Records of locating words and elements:
-*-
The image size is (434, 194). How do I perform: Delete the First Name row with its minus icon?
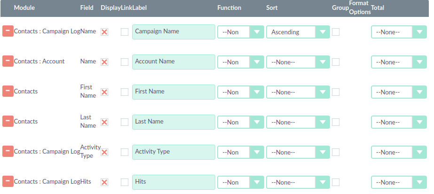point(8,91)
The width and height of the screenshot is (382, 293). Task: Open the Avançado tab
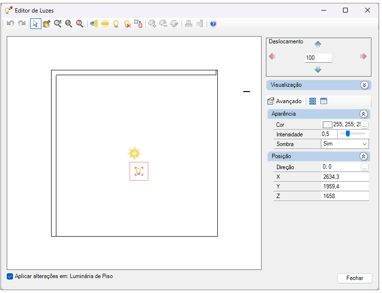point(285,101)
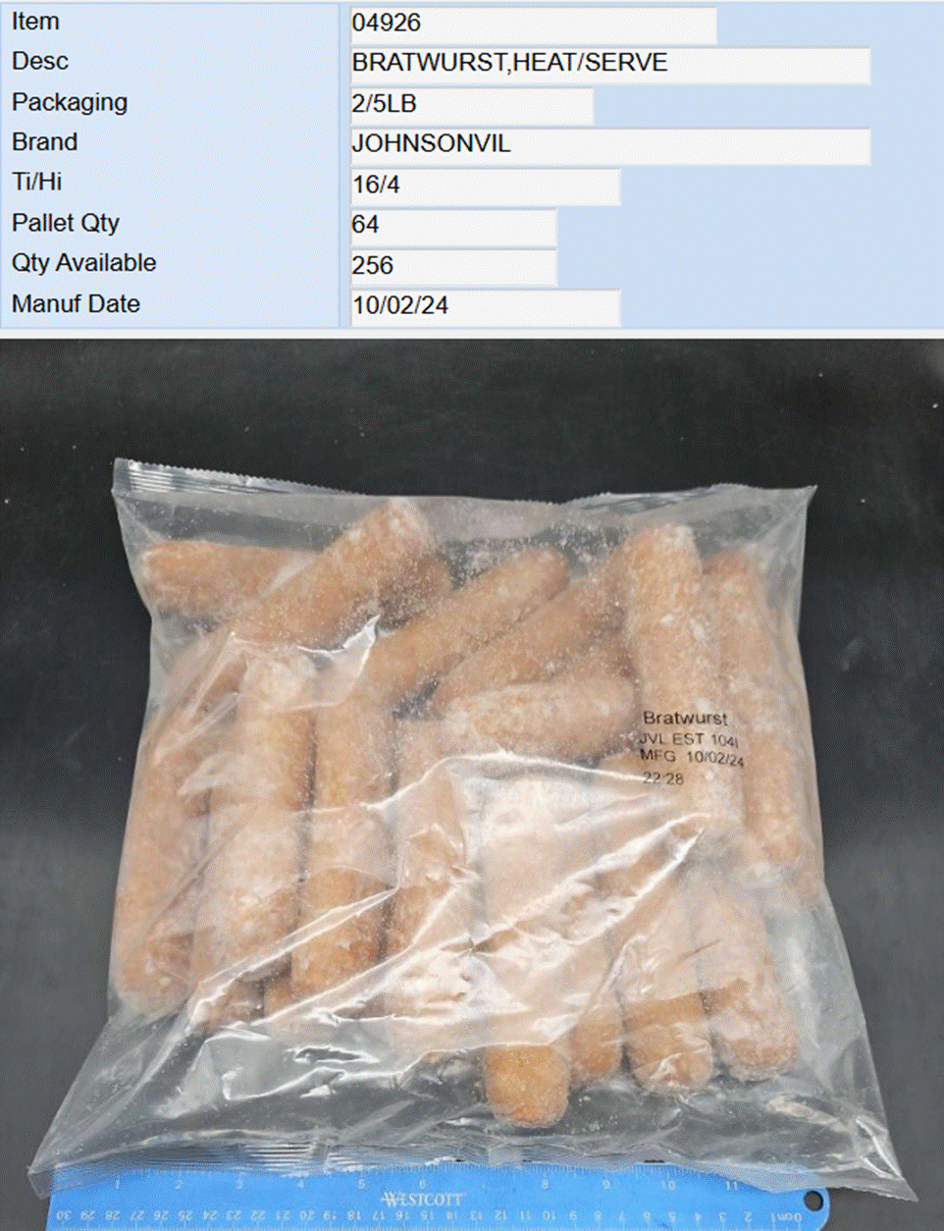Focus the Manuf Date field 10/02/24

(485, 307)
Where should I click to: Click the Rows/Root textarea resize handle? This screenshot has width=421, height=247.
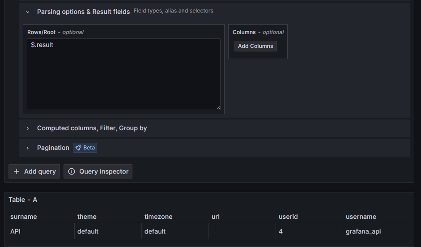[x=218, y=107]
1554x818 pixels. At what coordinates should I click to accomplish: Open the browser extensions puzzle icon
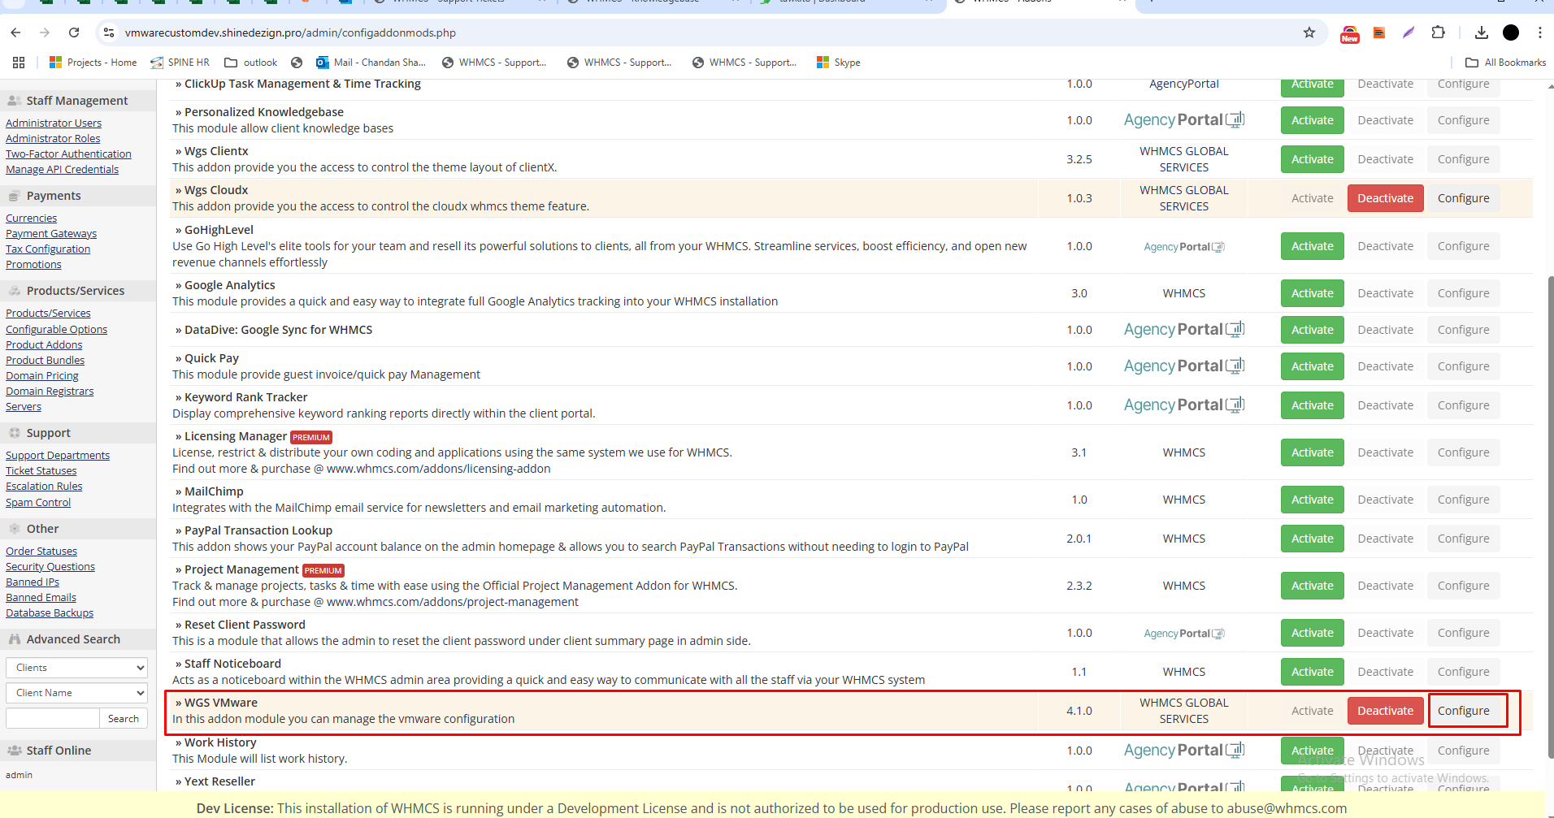(x=1438, y=32)
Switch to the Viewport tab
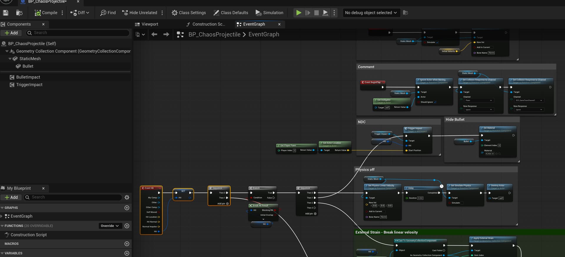Viewport: 565px width, 257px height. 147,24
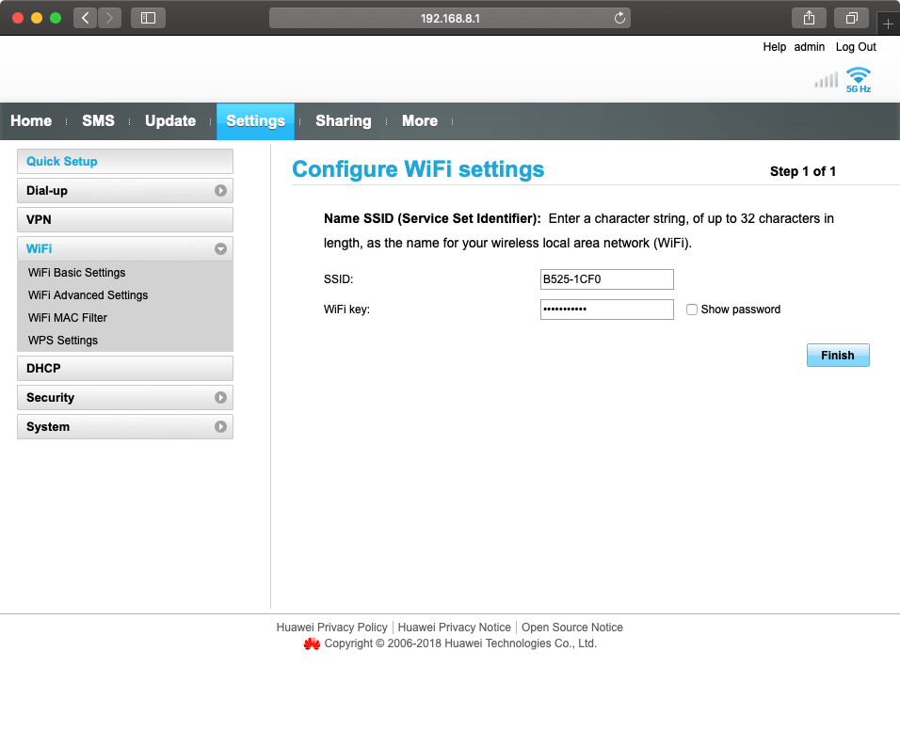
-*-
◆ **Required task**:
Copy the material above line for line, without any changes, and leave out the pictures.

◆ **Complete output**:
The image size is (434, 194). How do I perform: Delete the First Name row with its minus icon?
point(8,91)
The width and height of the screenshot is (382, 293). Task: Open the Avançado tab
point(285,101)
Focus the Manuf Date field 10/02/24

(485, 307)
Where should I click to: Click the Rows/Root textarea resize handle? This screenshot has width=421, height=247.
[x=218, y=107]
1554x818 pixels. At what coordinates should I click to accomplish: Open the browser extensions puzzle icon
(x=1438, y=32)
Switch to the Viewport tab
Viewport: 565px width, 257px height. 147,24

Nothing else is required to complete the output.